Green Line: For a National Land Transportation to Reduce Pollution

Managing Lebanon’s land transport sector, reducing air pollution and improving green spaces are Green Line’s major concerns. Fadl Fakih, Green Line project campaigner, gives more details. When did Green Line’s mission start? Green Line is a non-governmental association, independent of any government, group, or individual. Green Line was founded in 1991, when a group of professionals from the American University of Beirut (AUB) and their friends decided to translate their concern about the post-war devastated cultural, human and natural environment into an organized action with the following objectives: Exposing environmental threat, popularizing environmental awareness and contributing towards a scientific framework for a sustainable environmental management policy. How do you help in protecting environment in Lebanon? Major hurdles? Is it through campaigns, programs…? Green Line is currently working on the Sustainable Land Transport Campaign. It have started a coalition dubbed the National Campaign for Sustainable Transportation (NCST) in September 2011 with more than 300 protestors, 200 of whom were on bikes. They were all demanding an effective whole plan for the transportation problem in Lebanon. Another project we are working on, is the Green Spaces in Lebanon generally, and Beirut particurlarly. We are only doing lobbying work with the Parks Department and Beirut Municipality. Some pressuring events would take palce to improve the Sanayeh garden and other gardens tremendously.
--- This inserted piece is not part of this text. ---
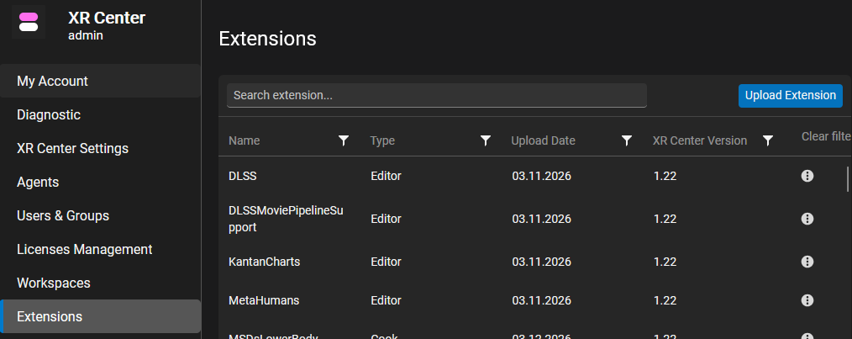
Task: Open filter for the Name column
Action: [x=344, y=140]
Since early 2001, Green Line and other NGOs have been lobbying members of the Lebanese parliament to enforce laws directed towards managing the land transport sector and decreasing the air pollution caused by motorized vehicles. This has resulted in the declaration of the Law 341/2001 which aims at reducing pollution and traffic problems. The partial implementation of this law triggered the initiation of the Sustainable Land Transport Campaign at Green Line that aims at lobbying for a National Land Transport Strategy based on Transport Demand Management.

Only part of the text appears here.